> _Exercise instructions_
Copy out each line of the records below that contains the string "start".

> _Information_
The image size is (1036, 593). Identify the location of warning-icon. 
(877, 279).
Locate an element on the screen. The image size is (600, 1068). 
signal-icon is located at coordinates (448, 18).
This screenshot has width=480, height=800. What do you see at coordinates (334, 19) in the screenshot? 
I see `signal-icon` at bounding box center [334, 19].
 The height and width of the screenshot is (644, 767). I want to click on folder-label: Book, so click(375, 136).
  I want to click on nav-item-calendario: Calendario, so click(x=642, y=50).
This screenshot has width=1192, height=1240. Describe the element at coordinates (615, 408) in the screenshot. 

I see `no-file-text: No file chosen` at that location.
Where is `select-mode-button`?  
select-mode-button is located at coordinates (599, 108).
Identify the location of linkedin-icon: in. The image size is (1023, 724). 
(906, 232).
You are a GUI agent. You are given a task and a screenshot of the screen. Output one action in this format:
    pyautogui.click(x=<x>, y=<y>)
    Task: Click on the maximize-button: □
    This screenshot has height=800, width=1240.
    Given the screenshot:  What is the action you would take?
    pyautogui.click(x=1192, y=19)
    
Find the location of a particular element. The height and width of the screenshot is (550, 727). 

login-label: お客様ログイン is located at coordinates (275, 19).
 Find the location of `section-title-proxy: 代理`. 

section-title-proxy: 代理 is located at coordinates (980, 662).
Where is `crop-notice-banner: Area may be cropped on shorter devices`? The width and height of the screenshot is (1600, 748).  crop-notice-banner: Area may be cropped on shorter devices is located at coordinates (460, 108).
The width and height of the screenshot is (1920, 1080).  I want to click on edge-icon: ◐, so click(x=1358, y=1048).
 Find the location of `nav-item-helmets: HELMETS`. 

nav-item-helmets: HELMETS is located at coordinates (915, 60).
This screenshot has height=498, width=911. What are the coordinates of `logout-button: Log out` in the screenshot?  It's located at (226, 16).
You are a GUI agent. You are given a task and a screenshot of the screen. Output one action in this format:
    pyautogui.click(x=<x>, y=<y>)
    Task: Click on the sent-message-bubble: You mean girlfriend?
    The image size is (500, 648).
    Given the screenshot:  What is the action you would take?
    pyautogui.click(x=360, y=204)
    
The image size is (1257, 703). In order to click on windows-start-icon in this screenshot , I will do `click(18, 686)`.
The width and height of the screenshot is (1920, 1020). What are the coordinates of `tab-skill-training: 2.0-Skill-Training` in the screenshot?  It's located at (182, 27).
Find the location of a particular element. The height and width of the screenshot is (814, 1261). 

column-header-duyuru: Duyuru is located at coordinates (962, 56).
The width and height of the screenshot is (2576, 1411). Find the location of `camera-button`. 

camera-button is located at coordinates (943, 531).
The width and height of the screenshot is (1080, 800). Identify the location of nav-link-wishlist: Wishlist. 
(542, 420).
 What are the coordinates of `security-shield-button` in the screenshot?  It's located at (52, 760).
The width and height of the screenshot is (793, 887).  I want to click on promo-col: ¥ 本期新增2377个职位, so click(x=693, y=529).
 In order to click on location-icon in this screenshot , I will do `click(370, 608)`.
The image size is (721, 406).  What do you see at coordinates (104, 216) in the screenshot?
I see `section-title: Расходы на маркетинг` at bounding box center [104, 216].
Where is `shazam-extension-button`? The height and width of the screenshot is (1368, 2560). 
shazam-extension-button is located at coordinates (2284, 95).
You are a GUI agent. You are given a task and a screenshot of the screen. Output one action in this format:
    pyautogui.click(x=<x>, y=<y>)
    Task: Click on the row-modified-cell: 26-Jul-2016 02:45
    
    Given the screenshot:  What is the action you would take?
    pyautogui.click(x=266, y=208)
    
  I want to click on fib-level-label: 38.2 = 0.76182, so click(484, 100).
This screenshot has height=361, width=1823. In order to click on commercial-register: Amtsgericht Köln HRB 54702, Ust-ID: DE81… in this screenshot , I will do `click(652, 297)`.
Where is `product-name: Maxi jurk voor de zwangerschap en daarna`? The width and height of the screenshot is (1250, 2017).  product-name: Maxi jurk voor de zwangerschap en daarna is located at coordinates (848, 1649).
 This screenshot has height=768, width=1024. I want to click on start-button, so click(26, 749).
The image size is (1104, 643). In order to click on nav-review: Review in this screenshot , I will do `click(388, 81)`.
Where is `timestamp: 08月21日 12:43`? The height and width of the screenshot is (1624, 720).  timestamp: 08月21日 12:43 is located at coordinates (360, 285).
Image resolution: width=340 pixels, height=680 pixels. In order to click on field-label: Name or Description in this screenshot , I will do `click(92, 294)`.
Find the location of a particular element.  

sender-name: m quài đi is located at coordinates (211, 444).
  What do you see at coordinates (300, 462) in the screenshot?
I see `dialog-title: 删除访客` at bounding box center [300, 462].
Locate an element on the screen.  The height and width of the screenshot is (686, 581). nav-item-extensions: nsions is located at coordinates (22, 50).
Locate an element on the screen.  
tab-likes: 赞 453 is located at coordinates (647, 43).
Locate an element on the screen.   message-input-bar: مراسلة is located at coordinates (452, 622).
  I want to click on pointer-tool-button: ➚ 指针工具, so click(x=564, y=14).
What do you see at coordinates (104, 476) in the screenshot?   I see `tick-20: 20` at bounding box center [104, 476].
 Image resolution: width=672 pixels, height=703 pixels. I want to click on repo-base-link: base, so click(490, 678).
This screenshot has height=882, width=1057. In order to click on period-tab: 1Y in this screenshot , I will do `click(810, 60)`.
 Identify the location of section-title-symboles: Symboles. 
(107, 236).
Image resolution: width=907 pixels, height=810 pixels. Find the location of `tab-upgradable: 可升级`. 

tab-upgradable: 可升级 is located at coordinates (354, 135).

> _Answer for the task_
The image size is (1257, 703). In order to click on windows-start-icon in this screenshot , I will do `click(18, 686)`.
 This screenshot has height=768, width=1024. I want to click on start-button, so click(26, 749).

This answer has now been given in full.